The Strad Issue: July 2016
Description: Cleveland cellist plays concertos by the man who inspired Dvorák
Musicians: Mark Kosower (cello) Ulster Orchestra/JoAnn Falletta
Catalogue number: NAXOS 8.573517
In the audience at the New York premiere of Victor Herbert’s Second Cello Concerto in March 1894 was none other than Antonín Dvorák, director of the National Conservatory of Music, where Herbert was a teacher. Dvorák declared himself amazed at how well the solo cello could be set against a large orchestra and by February the following year had completed his own Cello Concerto.

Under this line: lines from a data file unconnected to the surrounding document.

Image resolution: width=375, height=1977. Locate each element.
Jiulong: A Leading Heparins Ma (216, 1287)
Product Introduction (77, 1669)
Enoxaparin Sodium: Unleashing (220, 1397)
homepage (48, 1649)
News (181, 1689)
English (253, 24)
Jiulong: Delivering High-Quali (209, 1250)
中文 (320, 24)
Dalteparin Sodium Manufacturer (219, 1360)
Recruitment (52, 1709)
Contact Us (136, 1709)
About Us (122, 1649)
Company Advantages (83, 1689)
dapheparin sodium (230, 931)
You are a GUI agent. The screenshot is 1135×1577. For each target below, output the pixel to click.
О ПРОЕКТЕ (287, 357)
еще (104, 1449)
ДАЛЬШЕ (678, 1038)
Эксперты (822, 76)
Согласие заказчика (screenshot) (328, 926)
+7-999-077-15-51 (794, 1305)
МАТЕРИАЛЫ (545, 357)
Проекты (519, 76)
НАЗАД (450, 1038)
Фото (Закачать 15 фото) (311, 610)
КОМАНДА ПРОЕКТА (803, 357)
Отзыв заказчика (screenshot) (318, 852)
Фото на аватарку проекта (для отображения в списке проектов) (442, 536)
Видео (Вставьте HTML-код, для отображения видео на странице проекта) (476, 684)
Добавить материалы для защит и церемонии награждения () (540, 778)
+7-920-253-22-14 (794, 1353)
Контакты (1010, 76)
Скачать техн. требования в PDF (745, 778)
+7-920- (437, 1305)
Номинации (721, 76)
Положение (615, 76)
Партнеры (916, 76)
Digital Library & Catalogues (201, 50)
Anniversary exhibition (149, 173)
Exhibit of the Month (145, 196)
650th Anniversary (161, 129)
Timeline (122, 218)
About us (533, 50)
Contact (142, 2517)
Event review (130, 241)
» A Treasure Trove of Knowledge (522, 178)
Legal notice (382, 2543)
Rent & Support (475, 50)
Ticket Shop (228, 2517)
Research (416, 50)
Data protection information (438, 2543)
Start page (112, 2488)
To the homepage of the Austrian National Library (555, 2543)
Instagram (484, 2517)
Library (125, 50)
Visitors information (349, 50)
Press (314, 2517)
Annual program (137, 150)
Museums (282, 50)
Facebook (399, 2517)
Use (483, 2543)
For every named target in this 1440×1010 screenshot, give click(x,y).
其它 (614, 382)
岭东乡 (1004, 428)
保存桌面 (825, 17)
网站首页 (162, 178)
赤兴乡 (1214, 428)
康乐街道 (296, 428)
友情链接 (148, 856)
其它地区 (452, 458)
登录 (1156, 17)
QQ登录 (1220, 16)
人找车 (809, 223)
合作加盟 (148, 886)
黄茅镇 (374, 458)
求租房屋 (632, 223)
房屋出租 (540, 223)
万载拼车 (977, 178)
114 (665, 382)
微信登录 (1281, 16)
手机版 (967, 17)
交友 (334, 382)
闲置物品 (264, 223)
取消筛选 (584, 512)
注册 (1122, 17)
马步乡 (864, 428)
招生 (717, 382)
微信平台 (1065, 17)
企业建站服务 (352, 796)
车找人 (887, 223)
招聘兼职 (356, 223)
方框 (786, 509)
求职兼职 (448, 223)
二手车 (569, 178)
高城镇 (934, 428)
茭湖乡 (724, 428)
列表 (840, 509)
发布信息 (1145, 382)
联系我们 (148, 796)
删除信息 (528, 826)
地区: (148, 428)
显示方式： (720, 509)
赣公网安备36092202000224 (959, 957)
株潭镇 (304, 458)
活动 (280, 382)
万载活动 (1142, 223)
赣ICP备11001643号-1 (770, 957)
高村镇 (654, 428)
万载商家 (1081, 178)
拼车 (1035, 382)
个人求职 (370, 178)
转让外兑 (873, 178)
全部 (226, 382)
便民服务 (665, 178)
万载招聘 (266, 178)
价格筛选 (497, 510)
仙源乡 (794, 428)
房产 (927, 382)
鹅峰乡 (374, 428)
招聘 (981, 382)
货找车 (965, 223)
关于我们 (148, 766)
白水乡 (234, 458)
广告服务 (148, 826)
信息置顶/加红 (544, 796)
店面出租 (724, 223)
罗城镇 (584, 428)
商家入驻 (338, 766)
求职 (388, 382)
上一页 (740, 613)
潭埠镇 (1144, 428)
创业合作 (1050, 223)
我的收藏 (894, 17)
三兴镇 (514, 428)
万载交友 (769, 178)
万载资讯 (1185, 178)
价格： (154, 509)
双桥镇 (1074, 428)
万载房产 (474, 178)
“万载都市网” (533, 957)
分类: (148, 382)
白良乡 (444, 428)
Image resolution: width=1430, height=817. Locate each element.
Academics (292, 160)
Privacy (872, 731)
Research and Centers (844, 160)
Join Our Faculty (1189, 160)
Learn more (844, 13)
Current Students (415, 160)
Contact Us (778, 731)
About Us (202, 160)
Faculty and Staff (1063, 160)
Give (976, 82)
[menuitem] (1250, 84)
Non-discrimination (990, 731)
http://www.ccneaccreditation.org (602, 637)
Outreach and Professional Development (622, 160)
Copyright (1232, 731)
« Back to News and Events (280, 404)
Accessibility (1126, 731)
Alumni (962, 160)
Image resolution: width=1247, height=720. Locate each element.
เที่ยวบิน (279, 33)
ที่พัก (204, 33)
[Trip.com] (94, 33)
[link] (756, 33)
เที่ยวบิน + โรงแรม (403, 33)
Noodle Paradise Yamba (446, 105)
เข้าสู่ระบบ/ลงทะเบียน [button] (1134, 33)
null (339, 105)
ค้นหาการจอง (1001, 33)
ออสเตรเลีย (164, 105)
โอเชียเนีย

One certainly feels the affinity between the two works, from the minor tonality to the return of the slow movement theme in the finale. Kosower, principal cellist of the Cleveland Orchestra, brings dramatic presence to Herbert’s foreboding opening cello melody over tremolo strings and plays the broad, singing slow movement theme with moving eloquence, though his tone sometimes lacks fullness. Both this concerto and the First (1884) culminate with high, virtuosic cross-string passagework and rapidly ascending scales, which Kosower executes neatly, though the music cannot escape from feeling rather empty.
Irish-born cellist and conductor Herbert was the soloist in both the Second’s premiere and that of the First, an altogether more lightweight work, more in the vein of Herbert’s popular operettas. There is little scope for interpretative depth for Kosower but he plays cleanly and lyrically in this well-balanced, clear recording.